→ Texte fourni
La mer Noire s’enflamme de nouveau : Poutine menace de couper l’accès maritime de l’Ukraine. Résultat ? Les cours du blé remontent brutalement à plus de 192 €/t. Mais ce n’est pas tout… La Chine, elle, traîne des pieds pour acheter le soja américain. Conséquence inattendue : même l’orge devient plus chère que le blé. Jusqu’où ira cette flambée ?

Imaginez un instant : un tanker chargé d’huile de tournesol qui navigue tranquillement au large des côtes turques, et soudain, une explosion. Ce scénario n’a rien d’une fiction. Il s’est produit il y a quelques jours et a suffi à faire trembler l’ensemble des marchés agricoles mondiaux.

Une prime de risque qui revient hanter les cours

Depuis mardi, les déclarations du président russe ont jeté un froid. Vladimir Poutine a clairement indiqué que la Russie envisageait d’élargir ses frappes contre tout navire entrant dans les ports ukrainiens. Pire, il a évoqué des mesures de rétorsion contre les pays qui soutiennent l’Ukraine sur mer et même l’idée radicale de couper totalement l’accès maritime du pays.

En quelques heures, les opérateurs ont réagi. Le blé a repris plus de cinq euros en une seule séance sur Euronext pour repasser au-dessus des 192 euros la tonne sur l’échéance décembre. Le maïs et le colza ont suivi le mouvement, même si l’ampleur reste bien moindre qu’en 2022 lors du blocus total.

« On assiste au retour brutal d’une prime de risque géopolitique autour de l’Ukraine »

(Éléments listés dans un jeu de données)
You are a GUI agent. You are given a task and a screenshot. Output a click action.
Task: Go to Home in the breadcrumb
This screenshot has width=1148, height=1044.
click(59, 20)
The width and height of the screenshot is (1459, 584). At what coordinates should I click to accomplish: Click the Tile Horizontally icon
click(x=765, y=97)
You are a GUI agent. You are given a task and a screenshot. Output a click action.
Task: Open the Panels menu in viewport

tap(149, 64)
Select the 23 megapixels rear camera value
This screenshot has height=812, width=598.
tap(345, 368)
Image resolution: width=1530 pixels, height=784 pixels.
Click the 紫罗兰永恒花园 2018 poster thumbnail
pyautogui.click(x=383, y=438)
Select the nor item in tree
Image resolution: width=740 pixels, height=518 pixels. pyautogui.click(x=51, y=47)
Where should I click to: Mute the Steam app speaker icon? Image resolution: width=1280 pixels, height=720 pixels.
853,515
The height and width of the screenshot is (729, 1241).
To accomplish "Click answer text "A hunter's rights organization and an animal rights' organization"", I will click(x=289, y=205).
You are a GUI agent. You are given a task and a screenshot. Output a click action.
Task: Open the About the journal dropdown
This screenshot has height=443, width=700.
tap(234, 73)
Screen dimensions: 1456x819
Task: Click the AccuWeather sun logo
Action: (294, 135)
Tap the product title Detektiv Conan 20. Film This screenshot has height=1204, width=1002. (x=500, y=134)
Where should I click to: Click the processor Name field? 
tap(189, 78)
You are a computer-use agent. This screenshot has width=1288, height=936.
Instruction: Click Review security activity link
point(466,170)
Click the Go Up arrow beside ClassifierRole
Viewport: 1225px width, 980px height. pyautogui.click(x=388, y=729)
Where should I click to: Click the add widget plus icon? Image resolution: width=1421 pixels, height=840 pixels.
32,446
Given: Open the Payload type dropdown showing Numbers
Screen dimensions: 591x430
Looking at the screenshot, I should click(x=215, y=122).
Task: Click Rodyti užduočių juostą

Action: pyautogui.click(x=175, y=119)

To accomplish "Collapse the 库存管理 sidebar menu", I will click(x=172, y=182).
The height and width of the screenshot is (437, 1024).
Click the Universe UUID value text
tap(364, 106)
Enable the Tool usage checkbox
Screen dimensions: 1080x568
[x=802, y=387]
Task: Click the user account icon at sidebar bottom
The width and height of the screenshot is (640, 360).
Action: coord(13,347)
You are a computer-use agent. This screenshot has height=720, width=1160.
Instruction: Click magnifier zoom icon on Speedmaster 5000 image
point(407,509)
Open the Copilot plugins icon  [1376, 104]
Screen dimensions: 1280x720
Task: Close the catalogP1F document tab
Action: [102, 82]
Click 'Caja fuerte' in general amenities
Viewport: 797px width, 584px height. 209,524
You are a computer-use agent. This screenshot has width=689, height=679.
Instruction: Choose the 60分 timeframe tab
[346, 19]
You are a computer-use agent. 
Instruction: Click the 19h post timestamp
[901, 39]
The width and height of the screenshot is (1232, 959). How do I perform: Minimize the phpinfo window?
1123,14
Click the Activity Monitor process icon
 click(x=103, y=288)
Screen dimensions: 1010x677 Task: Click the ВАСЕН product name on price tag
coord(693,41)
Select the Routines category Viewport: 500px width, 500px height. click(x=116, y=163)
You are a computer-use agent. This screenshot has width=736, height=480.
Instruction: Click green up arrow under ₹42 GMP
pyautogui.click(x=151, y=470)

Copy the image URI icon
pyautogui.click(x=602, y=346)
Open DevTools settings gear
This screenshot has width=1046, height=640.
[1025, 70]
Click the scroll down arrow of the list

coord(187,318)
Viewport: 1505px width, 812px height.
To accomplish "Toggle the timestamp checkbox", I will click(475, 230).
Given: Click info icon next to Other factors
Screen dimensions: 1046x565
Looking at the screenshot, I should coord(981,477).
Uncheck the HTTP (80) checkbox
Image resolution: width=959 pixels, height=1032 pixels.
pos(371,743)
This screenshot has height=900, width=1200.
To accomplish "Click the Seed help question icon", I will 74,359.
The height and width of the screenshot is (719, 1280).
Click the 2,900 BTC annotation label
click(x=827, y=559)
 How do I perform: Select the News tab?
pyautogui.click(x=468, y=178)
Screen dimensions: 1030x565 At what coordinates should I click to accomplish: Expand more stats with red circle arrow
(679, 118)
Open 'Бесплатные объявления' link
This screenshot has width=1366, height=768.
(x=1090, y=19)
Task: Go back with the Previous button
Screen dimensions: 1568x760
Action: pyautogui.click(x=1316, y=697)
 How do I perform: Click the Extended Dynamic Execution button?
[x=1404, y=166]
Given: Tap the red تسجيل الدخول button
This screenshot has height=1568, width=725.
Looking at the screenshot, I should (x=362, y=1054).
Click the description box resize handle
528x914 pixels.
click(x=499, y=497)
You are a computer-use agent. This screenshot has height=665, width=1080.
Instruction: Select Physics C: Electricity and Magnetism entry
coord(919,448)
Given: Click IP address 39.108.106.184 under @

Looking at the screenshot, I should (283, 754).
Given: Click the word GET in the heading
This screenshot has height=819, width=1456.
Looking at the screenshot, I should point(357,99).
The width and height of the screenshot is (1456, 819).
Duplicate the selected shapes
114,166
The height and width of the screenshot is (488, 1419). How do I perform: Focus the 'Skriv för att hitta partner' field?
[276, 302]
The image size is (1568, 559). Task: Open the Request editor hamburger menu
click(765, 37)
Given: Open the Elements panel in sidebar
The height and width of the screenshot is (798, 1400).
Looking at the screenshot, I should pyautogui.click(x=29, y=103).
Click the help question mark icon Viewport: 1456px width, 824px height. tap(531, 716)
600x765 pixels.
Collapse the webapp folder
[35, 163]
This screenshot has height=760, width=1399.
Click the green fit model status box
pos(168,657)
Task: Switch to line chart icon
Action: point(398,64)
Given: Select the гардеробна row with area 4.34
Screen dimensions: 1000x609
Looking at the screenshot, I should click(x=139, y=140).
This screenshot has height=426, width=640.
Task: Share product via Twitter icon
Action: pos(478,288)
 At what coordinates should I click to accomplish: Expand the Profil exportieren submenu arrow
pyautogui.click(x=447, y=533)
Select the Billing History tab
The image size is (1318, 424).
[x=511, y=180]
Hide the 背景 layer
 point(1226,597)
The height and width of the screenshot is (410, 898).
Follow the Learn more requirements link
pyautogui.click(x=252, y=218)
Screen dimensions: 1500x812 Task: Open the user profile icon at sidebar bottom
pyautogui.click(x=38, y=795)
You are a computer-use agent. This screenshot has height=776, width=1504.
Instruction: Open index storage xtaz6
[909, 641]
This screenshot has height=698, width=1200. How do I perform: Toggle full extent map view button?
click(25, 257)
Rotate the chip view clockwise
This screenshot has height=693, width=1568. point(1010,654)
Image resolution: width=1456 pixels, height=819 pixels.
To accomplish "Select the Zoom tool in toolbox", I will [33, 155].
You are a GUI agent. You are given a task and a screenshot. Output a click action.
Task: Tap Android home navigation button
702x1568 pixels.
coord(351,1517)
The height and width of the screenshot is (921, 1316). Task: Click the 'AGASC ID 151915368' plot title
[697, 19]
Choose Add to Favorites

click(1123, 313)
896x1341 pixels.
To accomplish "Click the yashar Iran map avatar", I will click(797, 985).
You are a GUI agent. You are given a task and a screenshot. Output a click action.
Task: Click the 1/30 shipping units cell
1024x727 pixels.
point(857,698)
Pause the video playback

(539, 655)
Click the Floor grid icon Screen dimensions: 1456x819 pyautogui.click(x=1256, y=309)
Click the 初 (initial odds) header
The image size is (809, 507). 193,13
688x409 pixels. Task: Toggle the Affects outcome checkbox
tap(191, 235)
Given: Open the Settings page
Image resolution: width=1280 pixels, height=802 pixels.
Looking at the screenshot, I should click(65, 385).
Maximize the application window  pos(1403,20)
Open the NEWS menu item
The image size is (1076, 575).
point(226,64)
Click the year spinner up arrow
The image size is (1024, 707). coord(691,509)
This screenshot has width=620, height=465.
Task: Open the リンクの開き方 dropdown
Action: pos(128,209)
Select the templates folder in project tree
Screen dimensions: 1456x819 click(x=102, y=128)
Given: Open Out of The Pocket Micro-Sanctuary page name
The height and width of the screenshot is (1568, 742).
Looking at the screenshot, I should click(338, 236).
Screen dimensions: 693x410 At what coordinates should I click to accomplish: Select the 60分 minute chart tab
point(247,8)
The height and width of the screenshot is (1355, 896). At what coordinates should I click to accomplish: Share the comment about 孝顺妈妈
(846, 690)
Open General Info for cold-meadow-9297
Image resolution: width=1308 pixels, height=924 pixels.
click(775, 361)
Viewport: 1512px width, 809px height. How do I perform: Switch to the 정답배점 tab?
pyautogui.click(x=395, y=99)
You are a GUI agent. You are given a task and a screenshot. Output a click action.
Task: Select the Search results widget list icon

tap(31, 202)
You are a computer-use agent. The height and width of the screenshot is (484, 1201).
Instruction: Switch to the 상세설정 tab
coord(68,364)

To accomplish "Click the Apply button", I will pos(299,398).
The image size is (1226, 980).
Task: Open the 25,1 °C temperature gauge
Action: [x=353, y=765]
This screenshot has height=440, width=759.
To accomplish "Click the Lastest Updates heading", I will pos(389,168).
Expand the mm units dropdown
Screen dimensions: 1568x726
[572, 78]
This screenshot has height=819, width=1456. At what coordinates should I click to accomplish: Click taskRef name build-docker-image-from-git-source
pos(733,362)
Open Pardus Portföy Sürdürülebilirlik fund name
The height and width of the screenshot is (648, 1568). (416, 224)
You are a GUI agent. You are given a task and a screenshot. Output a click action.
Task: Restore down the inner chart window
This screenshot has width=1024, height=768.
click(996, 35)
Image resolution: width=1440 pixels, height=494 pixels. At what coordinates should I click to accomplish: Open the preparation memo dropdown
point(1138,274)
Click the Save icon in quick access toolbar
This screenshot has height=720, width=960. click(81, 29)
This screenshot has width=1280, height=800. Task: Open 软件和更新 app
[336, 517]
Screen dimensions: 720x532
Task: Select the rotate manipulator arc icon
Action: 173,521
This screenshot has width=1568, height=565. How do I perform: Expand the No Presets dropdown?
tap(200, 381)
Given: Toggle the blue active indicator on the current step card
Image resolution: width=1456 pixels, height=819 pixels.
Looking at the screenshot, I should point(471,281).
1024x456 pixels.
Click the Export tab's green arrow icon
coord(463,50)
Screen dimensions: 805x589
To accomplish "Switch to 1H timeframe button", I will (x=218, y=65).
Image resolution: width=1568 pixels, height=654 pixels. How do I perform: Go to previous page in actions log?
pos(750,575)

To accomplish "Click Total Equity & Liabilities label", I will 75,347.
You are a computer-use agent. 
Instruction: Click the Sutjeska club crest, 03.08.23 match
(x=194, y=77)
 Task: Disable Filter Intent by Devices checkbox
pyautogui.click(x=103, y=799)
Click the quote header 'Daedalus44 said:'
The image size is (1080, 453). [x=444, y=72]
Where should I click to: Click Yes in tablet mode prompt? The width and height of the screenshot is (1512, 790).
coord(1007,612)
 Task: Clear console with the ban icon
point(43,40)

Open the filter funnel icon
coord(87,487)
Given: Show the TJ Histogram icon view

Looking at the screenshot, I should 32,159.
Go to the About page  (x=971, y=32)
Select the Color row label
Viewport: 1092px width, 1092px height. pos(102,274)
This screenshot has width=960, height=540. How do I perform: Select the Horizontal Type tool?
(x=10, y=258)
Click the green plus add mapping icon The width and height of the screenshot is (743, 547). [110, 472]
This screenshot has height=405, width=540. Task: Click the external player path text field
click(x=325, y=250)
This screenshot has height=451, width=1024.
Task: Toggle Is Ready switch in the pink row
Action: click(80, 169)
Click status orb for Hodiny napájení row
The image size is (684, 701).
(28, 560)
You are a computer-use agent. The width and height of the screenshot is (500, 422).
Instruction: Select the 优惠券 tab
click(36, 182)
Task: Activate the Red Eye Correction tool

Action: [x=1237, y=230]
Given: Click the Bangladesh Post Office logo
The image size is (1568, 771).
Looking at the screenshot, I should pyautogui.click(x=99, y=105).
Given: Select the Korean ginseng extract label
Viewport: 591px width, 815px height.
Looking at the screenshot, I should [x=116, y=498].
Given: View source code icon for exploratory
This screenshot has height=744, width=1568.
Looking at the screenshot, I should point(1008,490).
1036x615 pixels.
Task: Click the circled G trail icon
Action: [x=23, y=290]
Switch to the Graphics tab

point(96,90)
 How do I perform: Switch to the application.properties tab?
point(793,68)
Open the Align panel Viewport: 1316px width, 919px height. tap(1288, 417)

→ Travail demandé
a) Recopiez fidèlement l'extrait du texte fourni, en partant des mots « Depuis mardi, les » et en vous arrêtant après « maritime du pays. ».
b) D'après le texte fourni, répondez brièvement aux questions suivantes.
(i) Quelle cargaison transportait le tanker qui naviguait au large des côtes turques ?
(ii) De combien le blé a-t-il progressé en une seule séance sur Euronext ?
(iii) Quel pays tarde à acheter le soja américain ?

→ Corrigé
a)
Depuis mardi, les déclarations du président russe ont jeté un froid. Vladimir Poutine a clairement indiqué que la Russie envisageait d’élargir ses frappes contre tout navire entrant dans les ports ukrainiens. Pire, il a évoqué des mesures de rétorsion contre les pays qui soutiennent l’Ukraine sur mer et même l’idée radicale de couper totalement l’accès maritime du pays.

b)
(i) De l'huile de tournesol.
(ii) De plus de cinq euros.
(iii) La Chine.